Keingintahuan yang Besar
Ketika seseorang masih anak-anak yang dia tahu dan terima sebagai kebenaran adalah apa kata orang tua mereka. Ketika seorang dalam masa tuanya maka yang menjadi kebenarannya adalah pengetahuan dan pengalaman hidupnya. Dan masa remaja, adalah masa transisi dimana seorang siswa mulai mempertanyakan nilai-nilai yang diajarkan oleh orang tuanya. Mereka mencoba semua hal, mencari dan bertanya tentang apapun juga, sampai menemukan apa yang dia sebut sebagai jalan hidupnya. Pada masa ini apabila seorang remaja mendengar Injil dan mengenal Kristus, maka sepanjang hidupya dia akan menjadikan Kristus sebagai tujuan hidupnya yang baru.
13/30 Windows
Para misiologi membuat istilah 10/40 Window untuk mendeskripsikan daerah geografis antara 10 dan 40 derajat garis lintang sebagai wilayah yang paling jarang diinjili. The13/30 Window kemungkinan juga merupakan hal yang penting. Yang dimaksud dengan The 13/30 Window adalah orang-orang yang berusia antara 13-30 tahun. Kelompok umur itu berpotensi menjadi ladang tuaian terbesar bagi Injil di masa sekarang. Kelompok tersebut sangat terbuka terhadap Injil. Survei menunjukkan bahwa 90% dari semua orang Kristen memutuskan untuk menerima Yesus sebagai Juruselamat sebelum mereka berulang tahun ke-25 dan 75% melakukannya sebelum berusia 18 tahun (usia SMP dan SMA). Ini juga menjadi kelompok yang paling penting, karena mereka adalah masa depan dunia dan gereja.
Fase Terakhir
Masa SMA adalah kesempatan besar, sebagaimana telah ditunjukkan sebelumnya, sekaligus kesempatan terakhir untuk memasuki lapisan masyarakat yang lebih luas sebelum memasuki dunia pasca siswa (rumahtangga, STT, ABRI, kerja, dll) dimana kesempatan untuk mereka mendengar Injil menjadi lebih jarang dan lebih sulit karena komunitas yang semakin terbatas.
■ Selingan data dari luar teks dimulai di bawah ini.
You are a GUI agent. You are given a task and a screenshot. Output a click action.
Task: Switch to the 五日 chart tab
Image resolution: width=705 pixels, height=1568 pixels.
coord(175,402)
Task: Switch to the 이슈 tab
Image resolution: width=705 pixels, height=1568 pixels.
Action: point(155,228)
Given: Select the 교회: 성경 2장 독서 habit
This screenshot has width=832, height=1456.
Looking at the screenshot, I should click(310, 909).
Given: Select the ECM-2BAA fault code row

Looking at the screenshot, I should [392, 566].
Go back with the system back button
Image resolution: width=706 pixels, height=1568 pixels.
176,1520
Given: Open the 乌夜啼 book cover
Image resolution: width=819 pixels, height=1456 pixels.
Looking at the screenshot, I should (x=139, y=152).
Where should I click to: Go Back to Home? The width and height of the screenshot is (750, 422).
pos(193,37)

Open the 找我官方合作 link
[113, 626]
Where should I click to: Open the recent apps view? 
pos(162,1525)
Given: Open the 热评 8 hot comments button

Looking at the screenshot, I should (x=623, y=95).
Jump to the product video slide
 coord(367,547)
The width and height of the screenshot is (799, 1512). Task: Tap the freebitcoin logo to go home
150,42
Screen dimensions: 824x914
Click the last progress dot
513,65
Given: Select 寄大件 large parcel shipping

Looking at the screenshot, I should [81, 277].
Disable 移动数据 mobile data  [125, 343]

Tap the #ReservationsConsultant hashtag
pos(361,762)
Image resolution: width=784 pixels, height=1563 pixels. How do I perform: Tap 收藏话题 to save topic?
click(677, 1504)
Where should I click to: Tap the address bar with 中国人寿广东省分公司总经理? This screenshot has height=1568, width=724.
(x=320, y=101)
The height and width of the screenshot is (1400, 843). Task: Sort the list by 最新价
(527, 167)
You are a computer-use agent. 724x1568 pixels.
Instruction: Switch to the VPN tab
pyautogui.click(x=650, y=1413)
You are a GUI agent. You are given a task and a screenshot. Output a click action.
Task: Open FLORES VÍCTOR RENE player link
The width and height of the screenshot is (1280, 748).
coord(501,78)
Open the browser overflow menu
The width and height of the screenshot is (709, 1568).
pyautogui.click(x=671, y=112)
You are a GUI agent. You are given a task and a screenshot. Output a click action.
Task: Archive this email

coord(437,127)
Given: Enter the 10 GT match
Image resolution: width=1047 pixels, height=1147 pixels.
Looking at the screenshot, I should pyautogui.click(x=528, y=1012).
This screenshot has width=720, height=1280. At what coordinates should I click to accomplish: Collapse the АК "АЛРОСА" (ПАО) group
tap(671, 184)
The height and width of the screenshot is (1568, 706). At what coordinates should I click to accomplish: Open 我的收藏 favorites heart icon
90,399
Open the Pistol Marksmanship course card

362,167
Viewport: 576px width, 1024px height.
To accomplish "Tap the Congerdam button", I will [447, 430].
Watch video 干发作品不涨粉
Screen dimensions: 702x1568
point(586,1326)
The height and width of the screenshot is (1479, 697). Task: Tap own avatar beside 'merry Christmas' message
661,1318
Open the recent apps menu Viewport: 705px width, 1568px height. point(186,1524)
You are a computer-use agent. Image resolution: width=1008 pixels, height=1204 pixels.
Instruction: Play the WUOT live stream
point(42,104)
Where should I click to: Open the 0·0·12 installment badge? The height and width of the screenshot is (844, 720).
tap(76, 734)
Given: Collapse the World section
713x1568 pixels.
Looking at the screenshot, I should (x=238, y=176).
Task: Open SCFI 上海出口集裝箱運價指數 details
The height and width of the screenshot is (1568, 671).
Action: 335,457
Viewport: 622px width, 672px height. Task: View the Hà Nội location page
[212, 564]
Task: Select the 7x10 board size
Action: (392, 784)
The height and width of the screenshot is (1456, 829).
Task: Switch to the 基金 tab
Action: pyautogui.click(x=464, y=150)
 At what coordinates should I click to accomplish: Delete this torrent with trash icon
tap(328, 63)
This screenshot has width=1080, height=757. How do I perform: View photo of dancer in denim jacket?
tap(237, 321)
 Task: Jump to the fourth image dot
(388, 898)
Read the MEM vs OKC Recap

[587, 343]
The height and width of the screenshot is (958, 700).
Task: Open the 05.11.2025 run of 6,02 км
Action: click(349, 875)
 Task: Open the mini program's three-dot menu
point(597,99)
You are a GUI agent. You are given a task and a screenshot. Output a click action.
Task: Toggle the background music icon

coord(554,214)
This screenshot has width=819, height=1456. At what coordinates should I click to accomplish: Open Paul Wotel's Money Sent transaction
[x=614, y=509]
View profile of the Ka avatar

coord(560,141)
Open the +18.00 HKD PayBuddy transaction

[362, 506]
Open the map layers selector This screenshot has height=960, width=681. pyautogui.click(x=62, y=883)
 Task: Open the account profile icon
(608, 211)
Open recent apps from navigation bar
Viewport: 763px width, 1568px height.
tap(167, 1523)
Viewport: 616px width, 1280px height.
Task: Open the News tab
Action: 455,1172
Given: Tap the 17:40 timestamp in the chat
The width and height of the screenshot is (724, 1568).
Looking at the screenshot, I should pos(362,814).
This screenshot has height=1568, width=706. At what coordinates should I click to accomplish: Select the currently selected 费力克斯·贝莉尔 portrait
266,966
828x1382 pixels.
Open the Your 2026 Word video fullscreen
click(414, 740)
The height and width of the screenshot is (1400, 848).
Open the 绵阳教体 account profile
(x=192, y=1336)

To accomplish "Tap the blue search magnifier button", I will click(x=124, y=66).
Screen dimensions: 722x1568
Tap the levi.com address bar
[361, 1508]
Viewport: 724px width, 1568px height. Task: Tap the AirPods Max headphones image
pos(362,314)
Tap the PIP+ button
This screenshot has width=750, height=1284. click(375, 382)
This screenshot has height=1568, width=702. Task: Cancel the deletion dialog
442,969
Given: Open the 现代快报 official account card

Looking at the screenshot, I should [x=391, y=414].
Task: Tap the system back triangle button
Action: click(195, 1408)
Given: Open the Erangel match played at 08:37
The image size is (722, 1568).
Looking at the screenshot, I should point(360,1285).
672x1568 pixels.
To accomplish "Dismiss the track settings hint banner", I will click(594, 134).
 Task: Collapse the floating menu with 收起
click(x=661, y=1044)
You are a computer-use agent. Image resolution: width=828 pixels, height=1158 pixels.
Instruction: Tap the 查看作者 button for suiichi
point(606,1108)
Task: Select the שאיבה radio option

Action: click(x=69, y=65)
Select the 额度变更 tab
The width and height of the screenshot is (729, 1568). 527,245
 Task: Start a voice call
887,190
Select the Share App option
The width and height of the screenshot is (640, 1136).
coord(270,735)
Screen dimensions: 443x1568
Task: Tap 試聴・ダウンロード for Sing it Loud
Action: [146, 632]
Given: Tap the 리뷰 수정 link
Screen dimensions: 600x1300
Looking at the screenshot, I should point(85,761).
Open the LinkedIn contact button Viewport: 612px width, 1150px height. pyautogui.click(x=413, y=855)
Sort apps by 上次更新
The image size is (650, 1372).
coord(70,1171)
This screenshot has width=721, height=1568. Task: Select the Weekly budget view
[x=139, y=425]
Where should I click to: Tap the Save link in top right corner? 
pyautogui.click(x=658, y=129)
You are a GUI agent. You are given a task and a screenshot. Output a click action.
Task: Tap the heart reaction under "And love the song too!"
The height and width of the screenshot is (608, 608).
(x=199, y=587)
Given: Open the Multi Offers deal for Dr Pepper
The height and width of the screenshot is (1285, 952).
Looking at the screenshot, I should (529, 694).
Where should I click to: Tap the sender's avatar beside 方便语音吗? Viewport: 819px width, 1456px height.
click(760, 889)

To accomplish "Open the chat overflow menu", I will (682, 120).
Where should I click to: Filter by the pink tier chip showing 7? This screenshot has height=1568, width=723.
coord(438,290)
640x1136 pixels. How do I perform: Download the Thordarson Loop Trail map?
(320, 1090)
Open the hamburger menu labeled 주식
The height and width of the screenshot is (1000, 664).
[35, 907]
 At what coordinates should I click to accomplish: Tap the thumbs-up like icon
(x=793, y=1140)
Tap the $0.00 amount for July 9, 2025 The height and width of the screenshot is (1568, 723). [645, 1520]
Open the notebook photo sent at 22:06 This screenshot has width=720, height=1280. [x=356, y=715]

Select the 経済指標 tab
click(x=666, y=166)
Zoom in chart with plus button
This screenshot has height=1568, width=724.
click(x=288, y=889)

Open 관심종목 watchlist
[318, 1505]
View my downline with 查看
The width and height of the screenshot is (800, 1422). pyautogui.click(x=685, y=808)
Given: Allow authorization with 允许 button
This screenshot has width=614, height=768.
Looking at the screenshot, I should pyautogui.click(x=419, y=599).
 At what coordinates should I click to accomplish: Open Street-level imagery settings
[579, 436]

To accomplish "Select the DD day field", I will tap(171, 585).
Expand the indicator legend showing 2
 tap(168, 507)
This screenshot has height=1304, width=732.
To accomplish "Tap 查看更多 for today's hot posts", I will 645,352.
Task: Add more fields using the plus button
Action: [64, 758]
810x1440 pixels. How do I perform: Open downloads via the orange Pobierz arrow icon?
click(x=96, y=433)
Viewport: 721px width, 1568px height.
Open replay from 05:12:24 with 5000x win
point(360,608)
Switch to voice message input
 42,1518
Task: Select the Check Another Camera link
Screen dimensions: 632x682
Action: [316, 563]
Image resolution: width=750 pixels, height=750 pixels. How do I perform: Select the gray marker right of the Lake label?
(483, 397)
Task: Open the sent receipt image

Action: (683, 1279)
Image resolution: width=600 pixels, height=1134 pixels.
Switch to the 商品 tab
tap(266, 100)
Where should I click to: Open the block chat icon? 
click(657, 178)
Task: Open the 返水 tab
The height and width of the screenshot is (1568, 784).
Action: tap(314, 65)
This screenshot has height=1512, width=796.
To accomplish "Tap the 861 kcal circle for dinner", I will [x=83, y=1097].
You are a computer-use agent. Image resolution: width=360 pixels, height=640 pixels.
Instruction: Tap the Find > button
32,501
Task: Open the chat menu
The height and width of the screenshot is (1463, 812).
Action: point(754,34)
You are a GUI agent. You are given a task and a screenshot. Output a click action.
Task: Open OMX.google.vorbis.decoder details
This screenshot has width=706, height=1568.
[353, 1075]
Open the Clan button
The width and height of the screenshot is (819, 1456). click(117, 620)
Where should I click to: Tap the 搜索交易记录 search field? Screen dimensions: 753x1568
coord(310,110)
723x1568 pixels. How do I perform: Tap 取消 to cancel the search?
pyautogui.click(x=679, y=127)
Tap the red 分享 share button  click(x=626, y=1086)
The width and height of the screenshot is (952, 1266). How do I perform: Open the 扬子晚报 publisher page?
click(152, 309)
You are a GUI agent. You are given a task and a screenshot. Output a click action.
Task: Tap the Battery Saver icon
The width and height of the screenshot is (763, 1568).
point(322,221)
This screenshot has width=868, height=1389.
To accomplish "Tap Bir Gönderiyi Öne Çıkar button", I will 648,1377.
Keadaan-keadaan yang memberikan kesempatan begitu luas bagi Injil untuk memasuki dunia seorang siswa telah Tuhan sediakan dengan begitu rupa. Kesempatan ini tinggal menunggu seorang pelayan siswa yang sungguh memiliki hati misi untuk digunakan. Kalau tidak, jangan heran kalau kita semakin melihat banyak siswa hancur binasa karena lawan Injil yaitu si Iblis tidak pernah lelah menggunakan setiap waktu dan kesempatan untuk membawa satu siswa lagi dan lagi menemaninya dalam kebinasaan.
PENUTUP
Hudson Taylor menuliskan puisi yang indah sekaligus menguatkan siapa saja yang membacanya untuk terus mengerjakan pelayanan ini dengan setia. Puisinya yang dituliskan dalam misinya yang kedua di Tiongkok adalah sebagai berikut:

Siapa bicara tentang istirahat?
Di Sorga ada istirahat
Di dunia ini tiada istirahat bagiku
Terus, terus laksanakan urusan Bapaku
Dia mengutus aku ke bumi ini
Menugaskan aku menggunakan waktuku di bumi
Memerintahkan aku melakukan semua perkerjaanku bagiNya
Ia akan memberikan bagiku cukup rahmat
Waktu untuk bekerja, untuk menderita
Bukan untuk istirahat
Di sorga ada istirahat

Biarlah hati kita semakin rindu untuk melihat satu siswa lagi dan lagi dimenangkan bagi Kristus melalui spiritualitas dan totalitas hidup pelayan-pelayanNya di ladang siswa ini. Dan Tuhan berjanji untuk menyertai kita sampai kepada akhir zaman. Soli deo gloria.